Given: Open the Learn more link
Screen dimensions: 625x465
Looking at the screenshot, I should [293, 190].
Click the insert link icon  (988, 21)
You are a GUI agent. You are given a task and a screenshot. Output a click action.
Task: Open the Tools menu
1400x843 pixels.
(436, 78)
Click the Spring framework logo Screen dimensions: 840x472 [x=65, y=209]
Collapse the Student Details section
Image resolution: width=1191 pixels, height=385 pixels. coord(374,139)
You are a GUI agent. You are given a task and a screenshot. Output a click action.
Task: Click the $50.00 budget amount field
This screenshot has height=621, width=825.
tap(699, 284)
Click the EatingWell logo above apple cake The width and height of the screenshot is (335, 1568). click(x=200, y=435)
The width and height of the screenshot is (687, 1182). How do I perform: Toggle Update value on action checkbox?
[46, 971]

:::

● **What needs to be done**
Copy out all the rows above again, swapping every "Screen dimensions" for "Screen size" and leaving everything else untouched.

● **Task output**
Given: Open the Learn more link
Screen size: 625x465
Looking at the screenshot, I should [293, 190].
Click the insert link icon  (988, 21)
You are a GUI agent. You are given a task and a screenshot. Output a click action.
Task: Open the Tools menu
1400x843 pixels.
(436, 78)
Click the Spring framework logo Screen size: 840x472 [x=65, y=209]
Collapse the Student Details section
Image resolution: width=1191 pixels, height=385 pixels. coord(374,139)
You are a GUI agent. You are given a task and a screenshot. Output a click action.
Task: Click the $50.00 budget amount field
This screenshot has height=621, width=825.
tap(699, 284)
Click the EatingWell logo above apple cake The width and height of the screenshot is (335, 1568). click(x=200, y=435)
The width and height of the screenshot is (687, 1182). How do I perform: Toggle Update value on action checkbox?
[46, 971]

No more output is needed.